- **Source document**
------------------------------------------------------------------------

AFFIRMS Aa2 RATING ON $22.3 MILLION OF OUTSTANDING GOLT DEBT

Municipality
OH

Moody's Rating

ISSUE

RATING

Real Estate Acquisition Revenue Bond Anticipation Notes, Sixth (2010) Renewal

MIG 1

  Sale Amount

$2,500,000

  Expected Sale Date

10/14/10

  Rating Description

Bond Anticipation Notes

 

Opinion

NEW YORK, Oct 13, 2010 -- Moody's Investors Service has assigned a MIG 1 rating to the city of Springboro's (OH) $2.5 million Real Estate Acquisition Revenue Bond Anticipation Notes, Sixth (2010) Renewal. Concurrently, Moody's has affirmed the Aa2 rating on the city's $2.3 million of outstanding general obligation limited tax debt.

RATINGS RATIONALE

The notes are secured by a pledge of revenues from land sales and the city's 0.5% capital improvements income tax. Proceeds will retire the city's outstanding Bond Anticipation Notes, Series 2009 (Fifth Renewal), which mature on October 28, 2010 and originally financed the purchase of over 80 acres of land. An additional $200,000 of cash on hand from the sale of four acres of land will be used to retire the Series 2009 notes. The notes mature in one year and the MIG 1 rating is based on expected market access for the take out refinancing, a history of successful marketing of bonds and notes, sound coverage provided by the pledged income tax revenues, and the credit quality reflected in the city's Aa2 GOLT rating. Affirmation of the city's Aa2 long term rating reflects its diverse tax base located between Dayton (GO rated Aa2/stable outlook) and Cincinnati (rated Aa1/stable outlook) with above average income indices; well-managed financial operations supported by ample reserves; and above average but manageable debt levels with no future borrowing expected.

------------------------------------------------------------------------

- **Rows**
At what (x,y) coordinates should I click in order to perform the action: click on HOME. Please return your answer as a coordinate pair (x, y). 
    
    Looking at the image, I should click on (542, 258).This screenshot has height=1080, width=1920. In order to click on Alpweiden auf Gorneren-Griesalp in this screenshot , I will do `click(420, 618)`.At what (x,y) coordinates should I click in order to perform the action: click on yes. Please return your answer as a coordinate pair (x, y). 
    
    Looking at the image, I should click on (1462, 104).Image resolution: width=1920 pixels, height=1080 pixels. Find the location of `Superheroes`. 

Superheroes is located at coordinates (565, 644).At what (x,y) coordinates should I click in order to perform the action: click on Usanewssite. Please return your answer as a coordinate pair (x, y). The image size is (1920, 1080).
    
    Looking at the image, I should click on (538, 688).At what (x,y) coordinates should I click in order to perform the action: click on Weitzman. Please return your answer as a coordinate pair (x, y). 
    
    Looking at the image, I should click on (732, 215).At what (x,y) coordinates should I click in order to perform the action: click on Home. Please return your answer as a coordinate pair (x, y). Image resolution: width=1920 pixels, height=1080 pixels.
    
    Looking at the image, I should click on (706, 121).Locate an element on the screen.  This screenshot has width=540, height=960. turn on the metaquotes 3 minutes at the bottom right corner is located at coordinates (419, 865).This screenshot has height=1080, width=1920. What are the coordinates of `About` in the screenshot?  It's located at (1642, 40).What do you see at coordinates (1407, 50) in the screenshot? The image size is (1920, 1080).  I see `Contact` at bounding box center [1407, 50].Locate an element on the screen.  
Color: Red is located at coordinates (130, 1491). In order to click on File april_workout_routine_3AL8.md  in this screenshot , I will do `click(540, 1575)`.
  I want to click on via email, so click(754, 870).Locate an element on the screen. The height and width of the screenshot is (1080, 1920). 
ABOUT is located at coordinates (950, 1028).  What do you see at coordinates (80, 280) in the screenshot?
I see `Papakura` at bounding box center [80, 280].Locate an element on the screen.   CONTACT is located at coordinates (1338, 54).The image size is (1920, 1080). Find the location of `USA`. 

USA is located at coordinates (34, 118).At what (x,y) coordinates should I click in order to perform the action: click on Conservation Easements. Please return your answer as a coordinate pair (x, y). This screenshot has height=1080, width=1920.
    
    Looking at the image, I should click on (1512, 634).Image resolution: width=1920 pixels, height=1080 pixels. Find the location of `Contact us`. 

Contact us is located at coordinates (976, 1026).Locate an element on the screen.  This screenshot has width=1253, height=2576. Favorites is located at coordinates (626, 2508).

------------------------------------------------------------------------

- **Aim**
Please decide whether each statement agrees with the Moody's rating notice above, answering yes or no and quoting the words of the notice that settle it: (a) The new notes are secured in part by the city's 0.5% capital improvements income tax. (b) The Series 2009 notes being retired mature one year after the new sale. (c) The city expects to borrow more in the future.

- **The result**
(a) Yes: "The notes are secured by a pledge of revenues from land sales and the city's 0.5% capital improvements income tax."
(b) No: "which mature on October 28, 2010"
(c) No: "with no future borrowing expected"